October 2, 2015

Downeast Again

          I started plotting the route in May, like a child connecting the dots—on the first page of a thick bookwith a jaunty crayon. My favorite moment, memorized, was the golf course green sign for the Massachusetts Turnpike: East—N.H.Maine.
          I always began smelling pine and saltwater when I saw that sign.
          When I was 7, it was my grandmother's big house and lawn in Southern York County. In the winter and spring of 1991 it was the North End of Boston, and the lithe reflection in the small accordion mirror above his kitchen sink as Gary shaved.
          But since the age of 34 my happy place has been Mt. Desert Island. My mother had insisted I join her on a trip back to her childhood home in Ellsworth, and I simply fell in love.
          By 42 I was going up twice a year, May and September—the two months property taxes came due, as my uncle dryly informed me. A series of Scotch-taped trail maps and my uncle's beloved sandwiches of luncheon loaf and Kraft singles had been my only companions on hundreds of day-long hikes ending with a boiled lobster dinner and blueberry beer.
          A single photo captures me, a tousled Adonis with a back pack, posing at the mouth of Hadlock Brook trail, about to disappear into the erotic darkness of woods highlighted by powder blue blazes painted on the granite or wedged into the slender birches, interrupted only by necklaces of tiny, noisy streams. The scented climb to the top of the treeline—and the view out to the Atlantic at the summit—often produced tears of awe.
          Now our Ford Escape faces town, and as we turn down into State Street I begin my recitation of history and fable: the bank where my aunt worked for 50 years, her first and only job; the headquarters of the historical society my uncle founded; the blinding white Congregational church; the five-and-dime where my mother had her first job; the house that was once the hospital in which my oldest brother was born; finally, in the beautiful old residence that became the Ellsworth library, I locate my uncle's history of the town, turning the pages of photos I took for him.
          As Gary takes the stairs to the men's room I sit on a bench facing the river.

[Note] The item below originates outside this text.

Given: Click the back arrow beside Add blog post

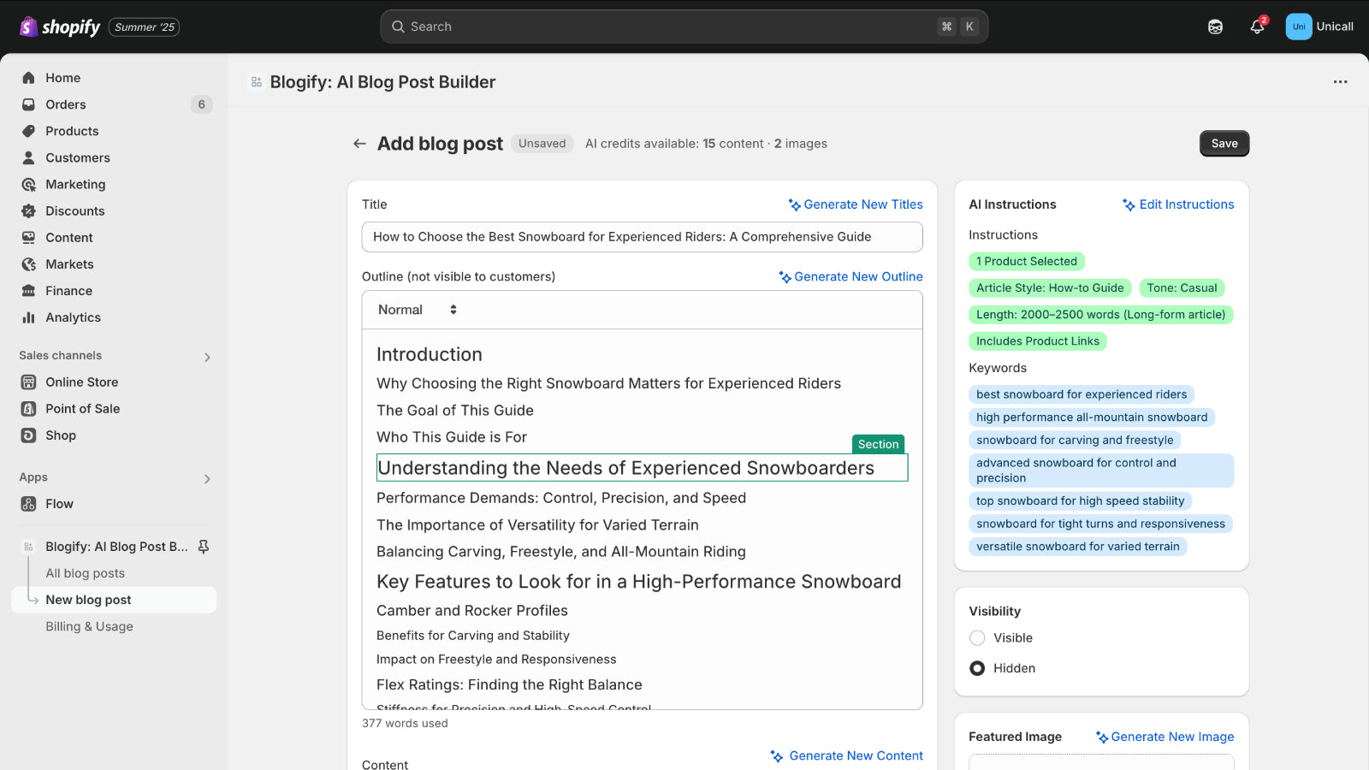Looking at the screenshot, I should [359, 144].
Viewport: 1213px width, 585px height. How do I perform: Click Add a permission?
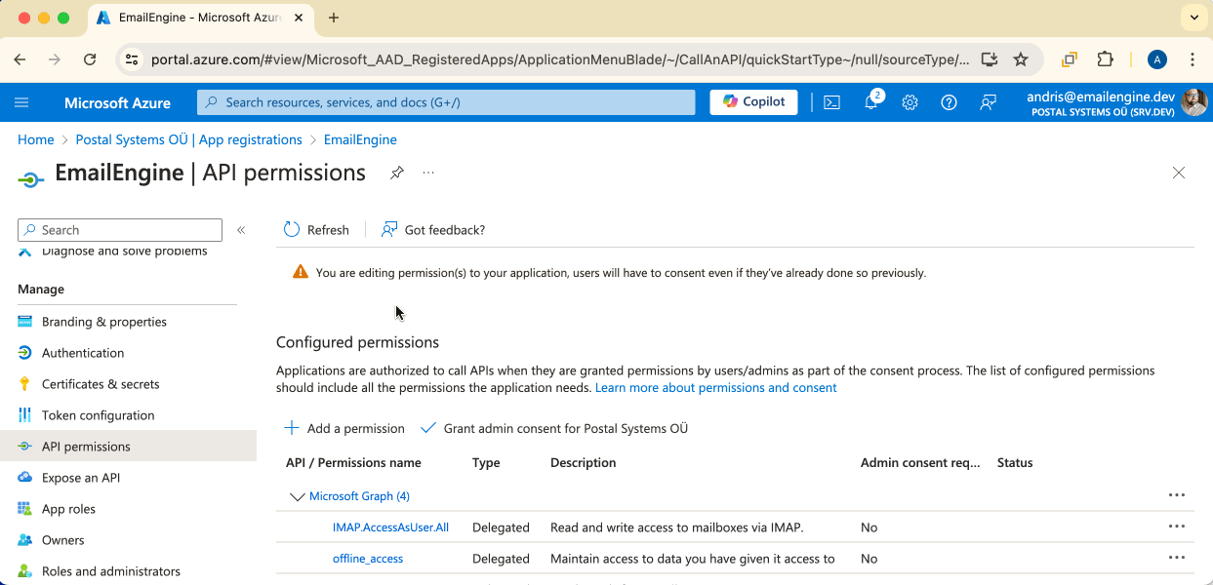(x=344, y=428)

I'm pleased with myself for letting the pure September light and the joy of his first visit keep me from breaking down. Today there are no hellos in a town that, once, my aunt and uncle could not drive through without stopping to roll down the windowa minefield of school buddies and board members and bowling companions. My patience used to unravel, when I was 37 and trying to make it down onto the island for some hiking before the early September sunsets, when yet another old fart would pause at our lunch table to talk about the price of gas or somebody's granddaughter's baby.
          The past feels like a sweater I want to pull over my shoulders, even at noon—its familiar smell, the coat of a beloved pet, a phantom whiff.

* * *

          At the cabin the ducks gather at the bottom of the steps like trick-or-treaters, staring us down for the cracked corn they eat from our palms. They splash back into the pond with a sort of winged dive from the pink and green lichen surface of the boulders.
          Gary said he saw one, but I only heard the loons, screaming like kids, or laughing eerily at dusk.
          I built a fire in the pit but had to leave it to go inside and cook. I watched from the kitchen window. 
          Walking the dogs, we turned off the flashlight and marveled at the stars hanging above the tops of the trees, across the pond, that looked like a piece of black velvet cut with pinking shears. 
          Sunday began with steady rain but changed, as my uncle always said Maine weather would do, into a peculiar, blinding clarity. We drove down to Acadia and walked out onto the flanks of Cadillac Mountain—its lunar spaciousness studded with cairns, wild blueberry bushes, and midget spruce.
          Did you used to hike here? was Gary's only remark, slackly delivered.
          The place was too much for one person in one day, and I thought about the years it had taken me to memorize its summits and coves. 
          Yes, over there. I pointed to Bald Peak but couldn't remember its name. I said nothing about Sargent Mountain, like an old boyfriend too complex, too sensual, to describe to anyone else.
          The boardwalk trail around Jordan Pond was closed, but the perspective of the rippled water filling the glacial basin, crowned on her northern shore by the Bubbles dotted with climbers, delivered on its much-published promise.
          Monday night we packed for the long drive home.

* * *

          But now the dashboard sports a sheath of birch bark, taken from the two acres of wooded land we bought from my uncle's estate. The tract, still within the township, is all that remains, like a fingerprint on a silver case, of my delight and history in this place. 
          Its municipal, taxable reality seems assurance enough I am still a citizen of the ground I covered, in my New Balances and skinny black jeans, with such adoration.
          The promise of returningfor good—seems enough to keep in shape for.